▶ **SELECTED TEXT**
In March 2018, we initiated a clinical trial in men with osteoporosis which, if successful, will form the basis of a supplemental NDA seeking to expand the use of TYMLOS to treat men with osteoporosis at high risk for fracture. The study is a randomized, double-blind, placebo-controlled trial that will enroll approximately 225 men with osteoporosis. The primary endpoint is change in lumbar spine BMD at 12 months compared with placebo. In previous clinical trials, TYMLOS has demonstrated increases in BMD in postmenopausal women. The study includes specialized high-resolution imaging to examine the effect of abaloparatide on bone structure, such as the hip, in a subset of the study participants. We expect to report top-line data from the study in the second half of 2021.

▶ **SUPPLIED INFORMATION**
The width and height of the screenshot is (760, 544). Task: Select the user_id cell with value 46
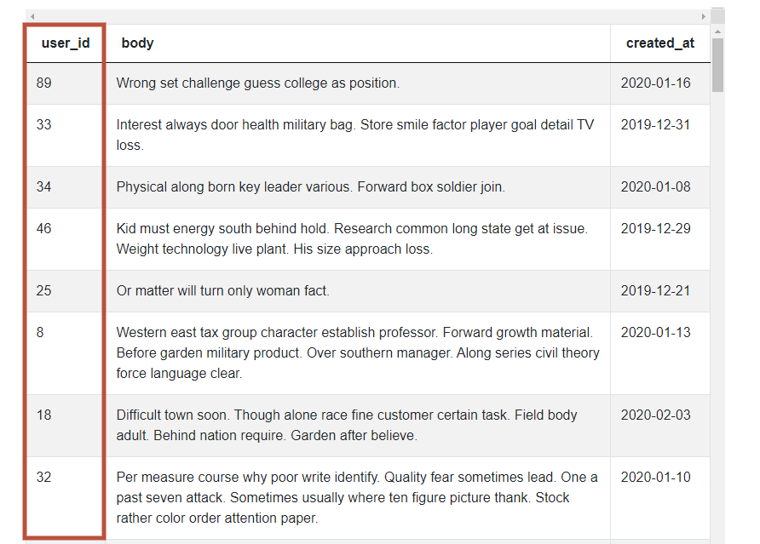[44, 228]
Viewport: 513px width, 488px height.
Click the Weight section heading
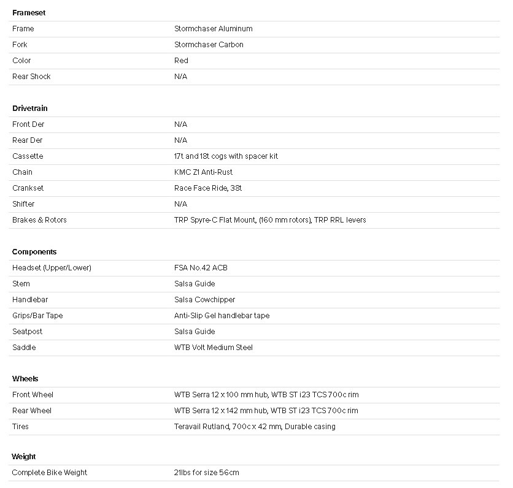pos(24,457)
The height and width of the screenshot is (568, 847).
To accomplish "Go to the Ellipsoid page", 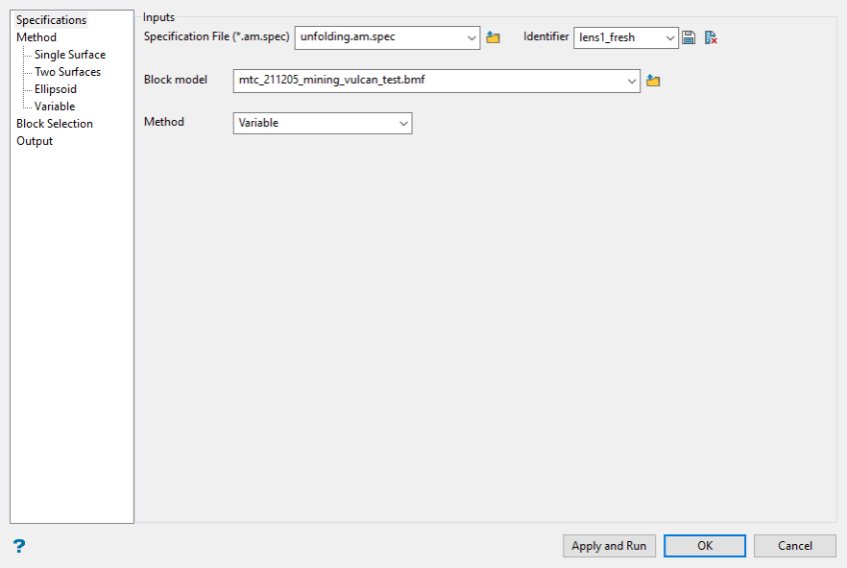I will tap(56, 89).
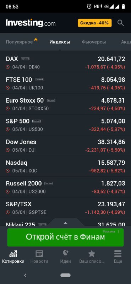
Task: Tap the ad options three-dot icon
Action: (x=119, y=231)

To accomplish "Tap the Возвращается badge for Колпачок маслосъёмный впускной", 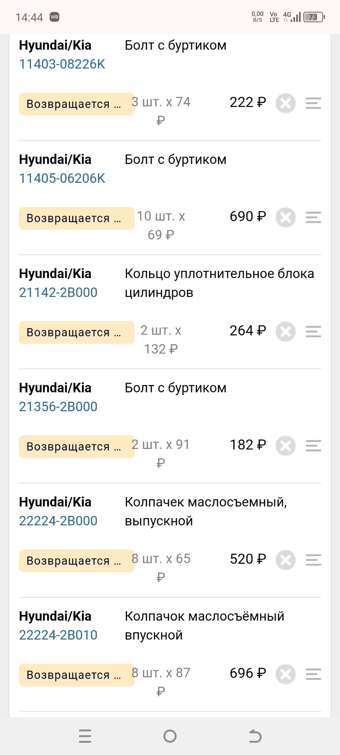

==

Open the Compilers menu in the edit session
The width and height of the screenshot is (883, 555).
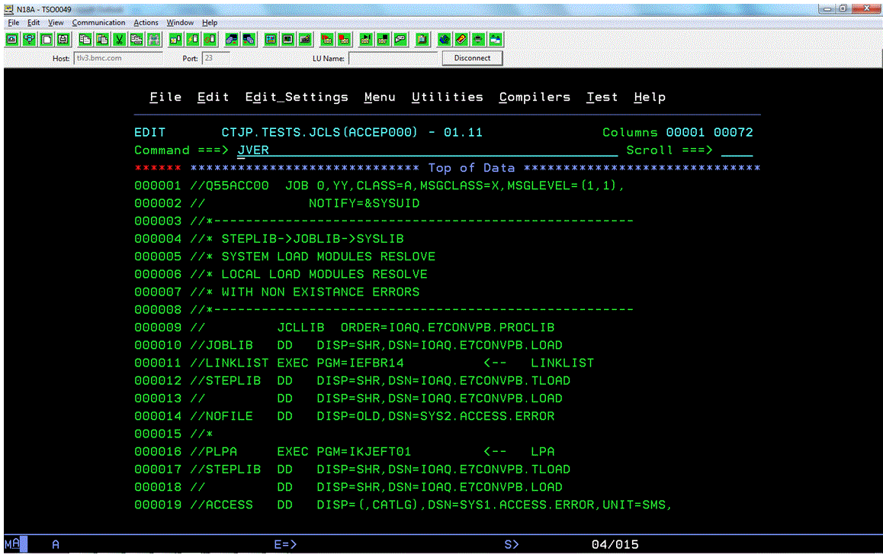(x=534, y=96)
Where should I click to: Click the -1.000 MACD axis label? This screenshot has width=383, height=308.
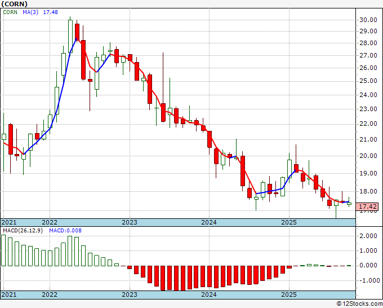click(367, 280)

▶ **ABOUT THIS EXERCISE**
Please echo the passage on the TYMLOS trial in men from "In March 2018, we" to "half of 2021.", word for word. The lines have no connection to the text.

▶ **OUTPUT OF THE EXERCISE**
In March 2018, we initiated a clinical trial in men with osteoporosis which, if successful, will form the basis of a supplemental NDA seeking to expand the use of TYMLOS to treat men with osteoporosis at high risk for fracture. The study is a randomized, double-blind, placebo-controlled trial that will enroll approximately 225 men with osteoporosis. The primary endpoint is change in lumbar spine BMD at 12 months compared with placebo. In previous clinical trials, TYMLOS has demonstrated increases in BMD in postmenopausal women. The study includes specialized high-resolution imaging to examine the effect of abaloparatide on bone structure, such as the hip, in a subset of the study participants. We expect to report top-line data from the study in the second half of 2021.